──────── Text section ────────
Data Science and Political Economy: Application to Financial Regulatory Structure

The development of computational data science techniques in natural language processing and machine learning algorithms to analyze large and complex textual information opens new avenues for studying the interaction between economics and politics. We apply these techniques to analyze the design of financial regulatory structure in the United States since 1950. The analysis focuses on the delegation of discretionary authority to regulatory agencies in promulgating, implementing, and enforcing financial sector laws and overseeing compliance with them. Combining traditional studies with the new machine learning approaches enables us to go beyond the limitations of both methods and offer a more precise interpretation of the determinants of financial regulatory structure.

big data
natural language processing
machine learning
political economics
financial regulation
banking and financial services sector

The development of computational techniques to analyze large and complex information, or big data, opens a window to studying the interaction between economics and politics. Natural language processing (NLP) and machine learning (ML) algorithms offer new approaches to examining intricate processes such as government’s regulation of markets. For example, traditional observational studies of the design of regulatory structure rely on thousands of hours of well-trained annotators coding laws to extract information on the delegation of decision-making authority to agencies, the administrative procedures that circumscribe this authority, the scope of regulation, the subsequent rules promulgated, and the impact on financial market participants. Using big data methods to analyze this predominantly text-based information reduces the time and expense of data collection and improves the validity and efficiency of estimates. Fast and accurate processing of complex information in real time enables decision-makers to evaluate alternative theories of regulatory structure and, ultimately, to predict which institutional arrangements lead to more efficient markets and under what conditions.
──────── Given entries ────────
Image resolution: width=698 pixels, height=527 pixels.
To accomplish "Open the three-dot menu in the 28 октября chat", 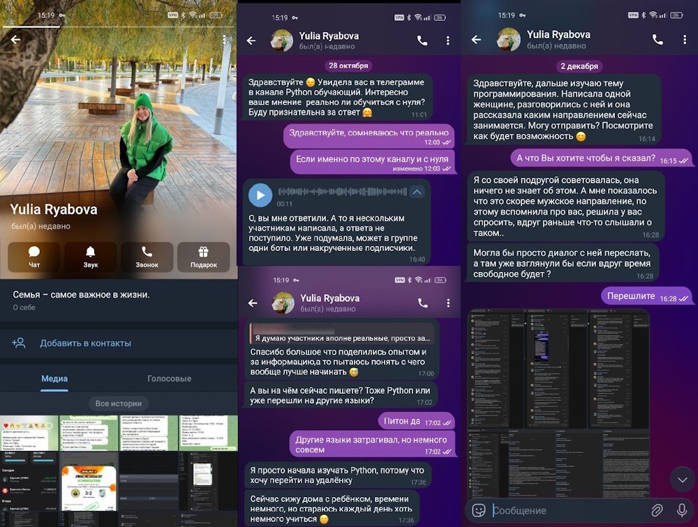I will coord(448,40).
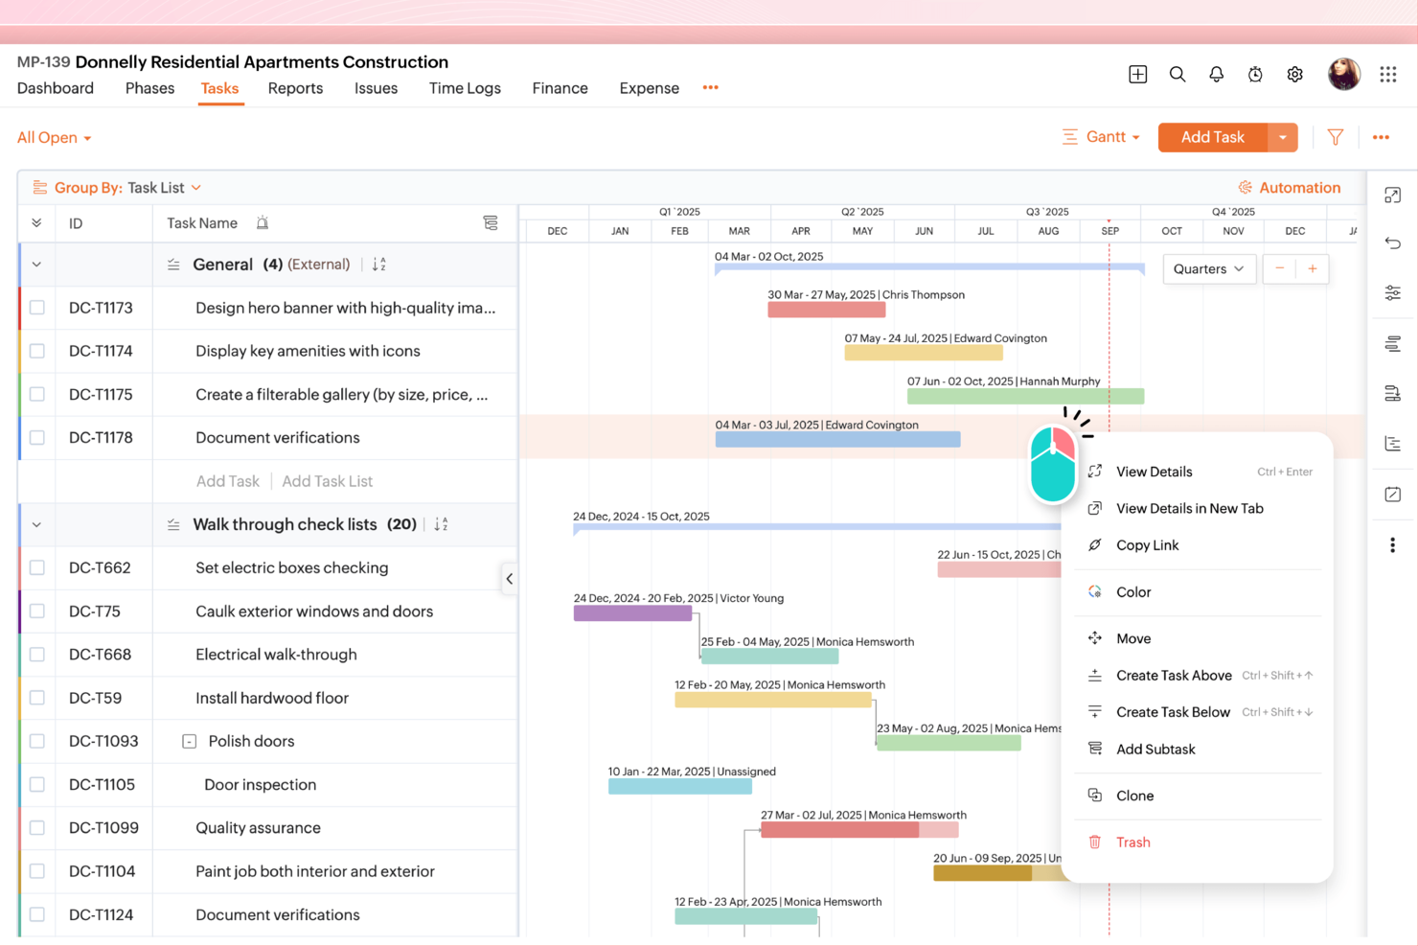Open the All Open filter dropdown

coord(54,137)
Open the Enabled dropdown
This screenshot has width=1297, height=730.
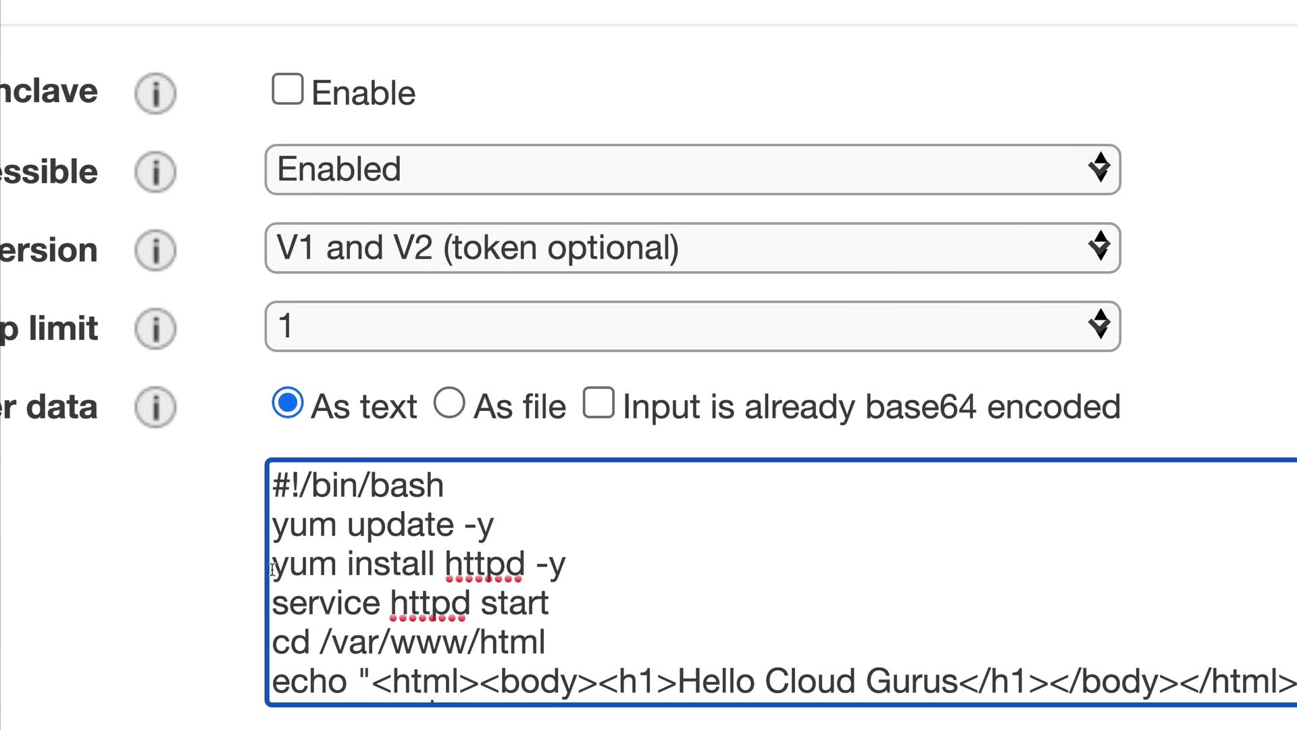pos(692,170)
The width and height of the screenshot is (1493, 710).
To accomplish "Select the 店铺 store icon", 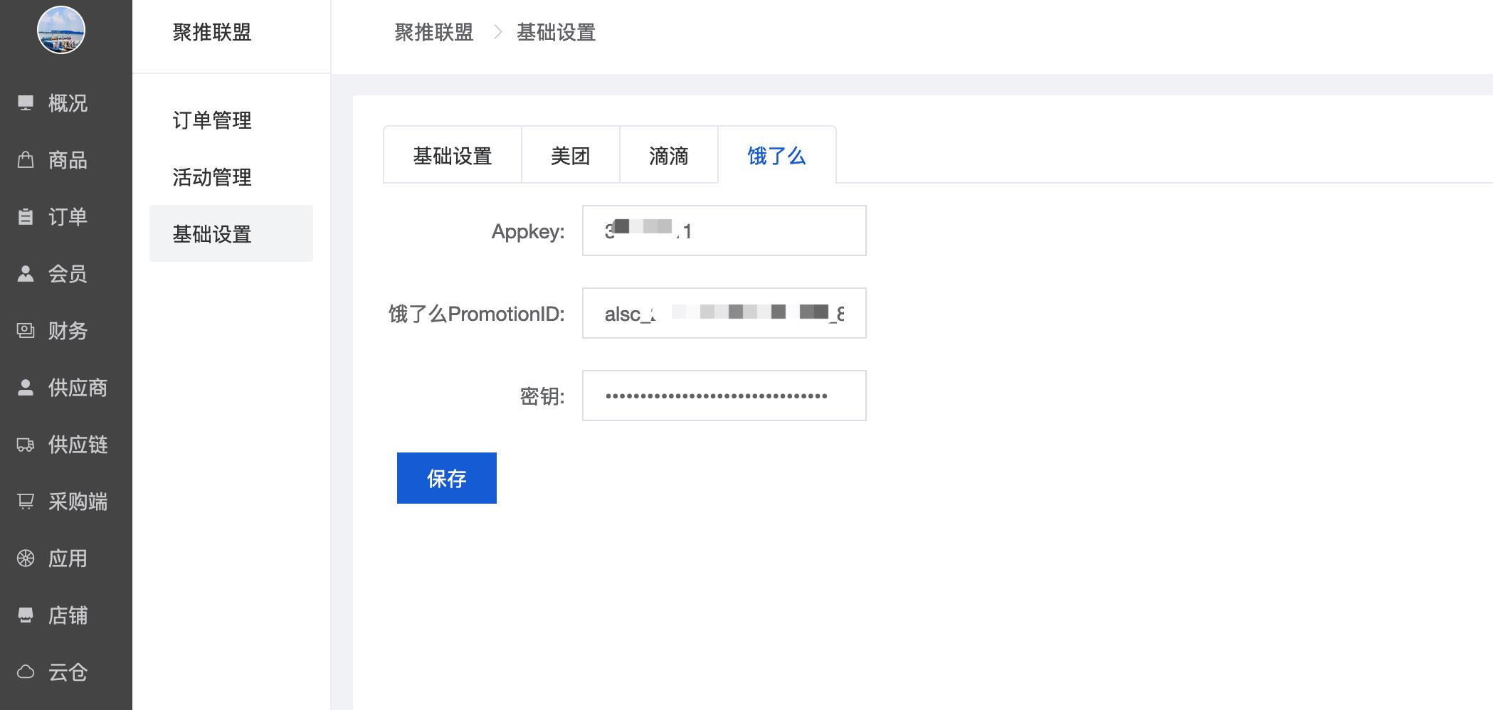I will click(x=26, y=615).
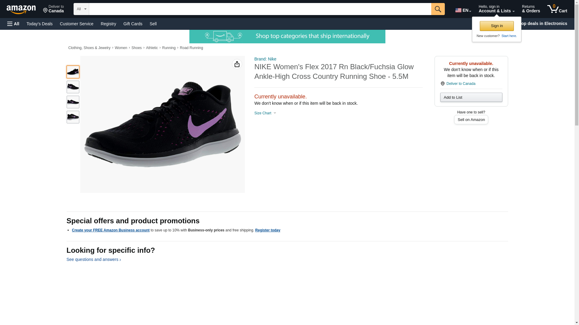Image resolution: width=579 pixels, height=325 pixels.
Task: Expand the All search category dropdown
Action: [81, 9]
────────
──────── Given entries ────────
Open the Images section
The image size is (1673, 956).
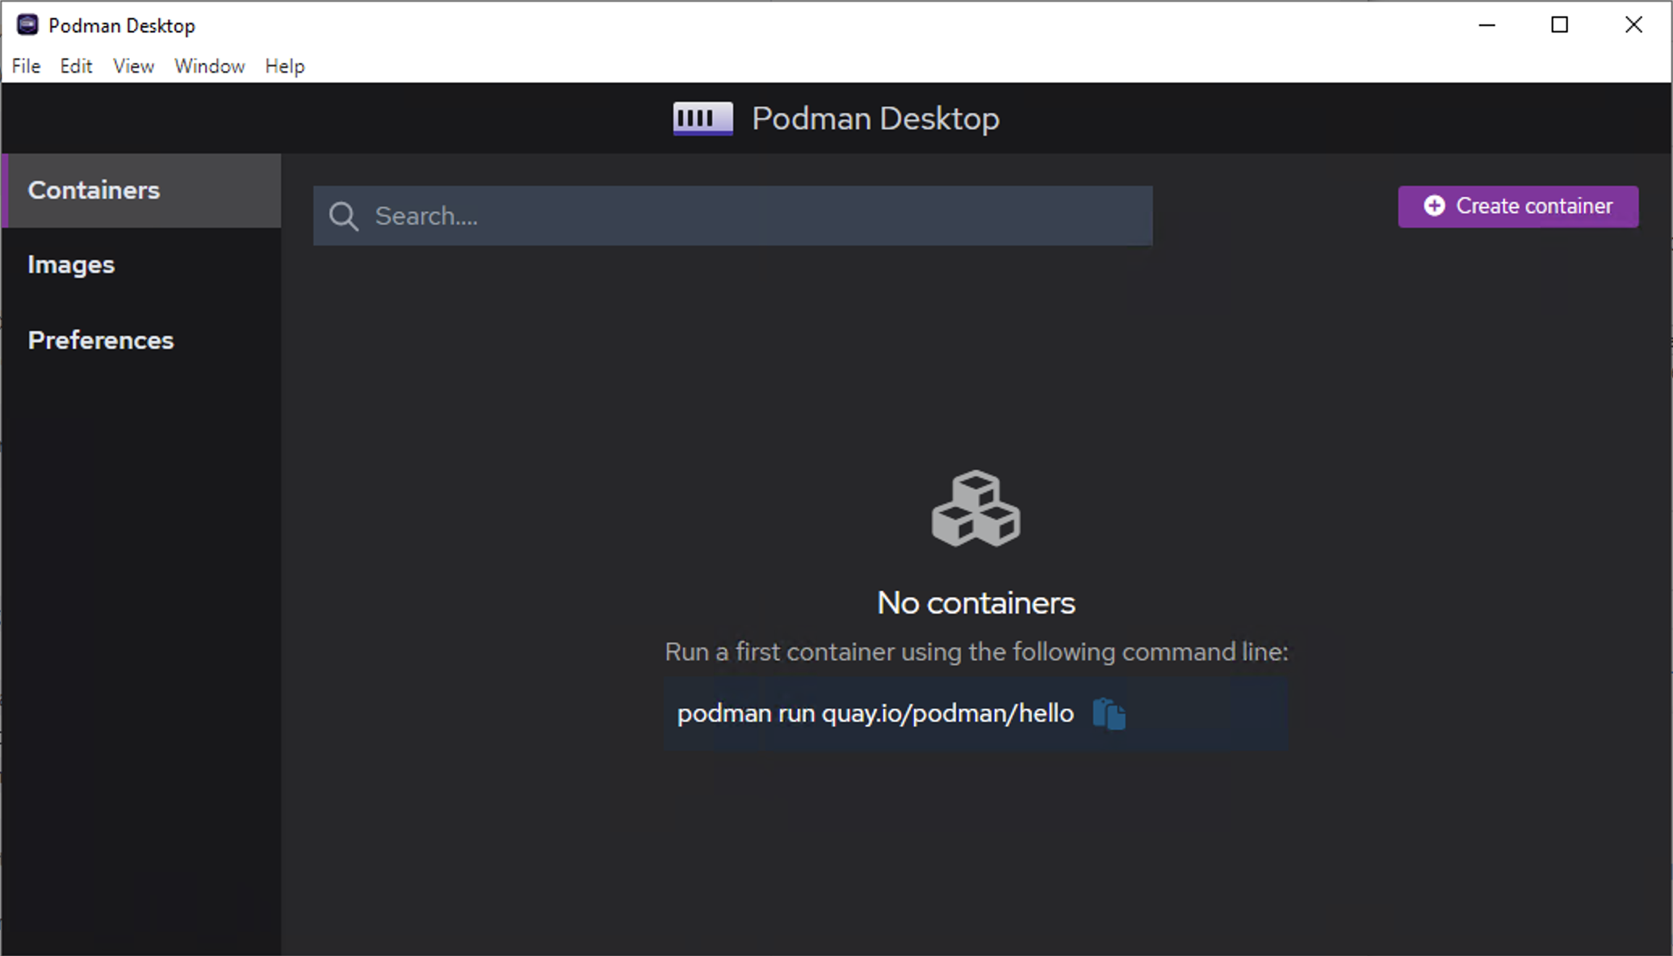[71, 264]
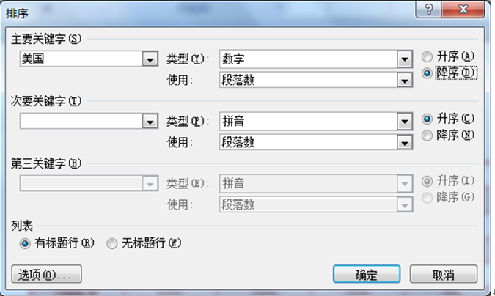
────────
──────── Given entries ────────
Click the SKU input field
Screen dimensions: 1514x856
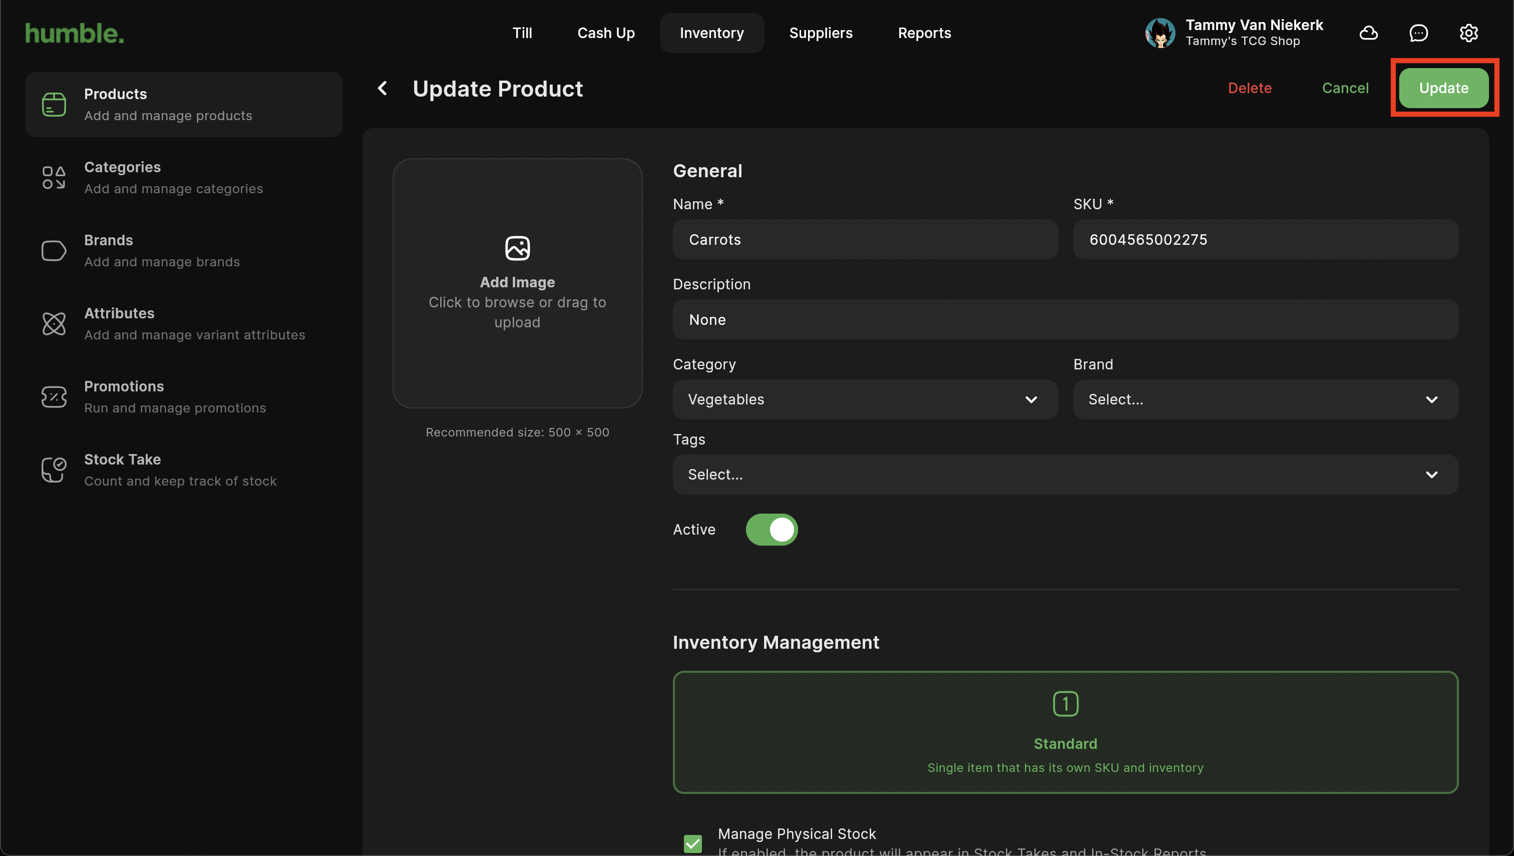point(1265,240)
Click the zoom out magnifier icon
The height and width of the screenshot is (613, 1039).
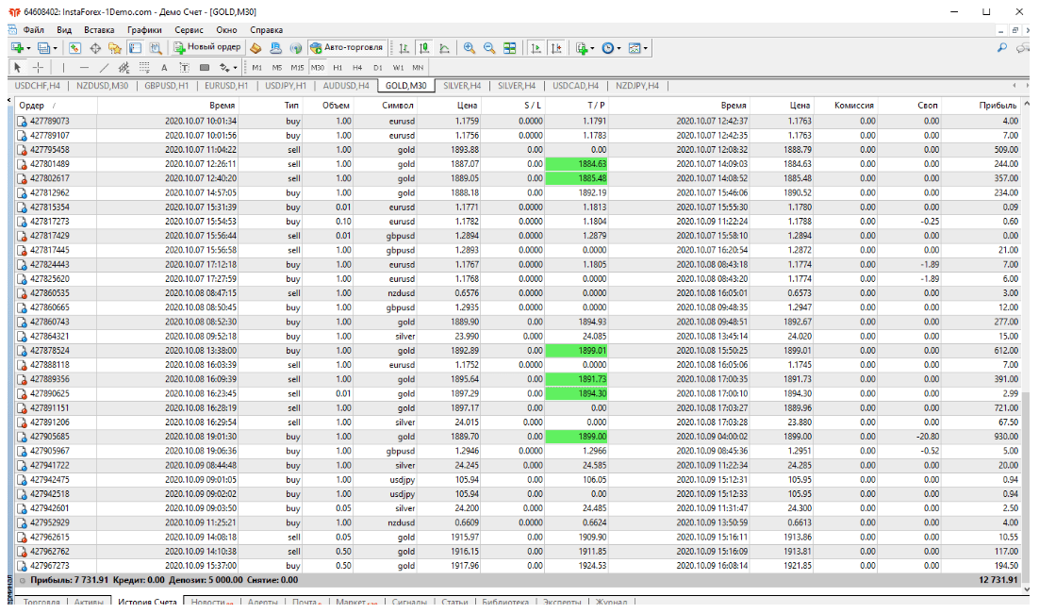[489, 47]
────────
Translate this sentence from the text on financial regulatory structure into Spanish: "We apply these techniques to analyze the design of financial regulatory structure in the United States since 1950." The material above comes from a separate source unrelated to the text.

» **Solution**: Aplicamos estas técnicas para analizar el diseño de la estructura regulatoria financiera en los Estados Unidos desde 1950.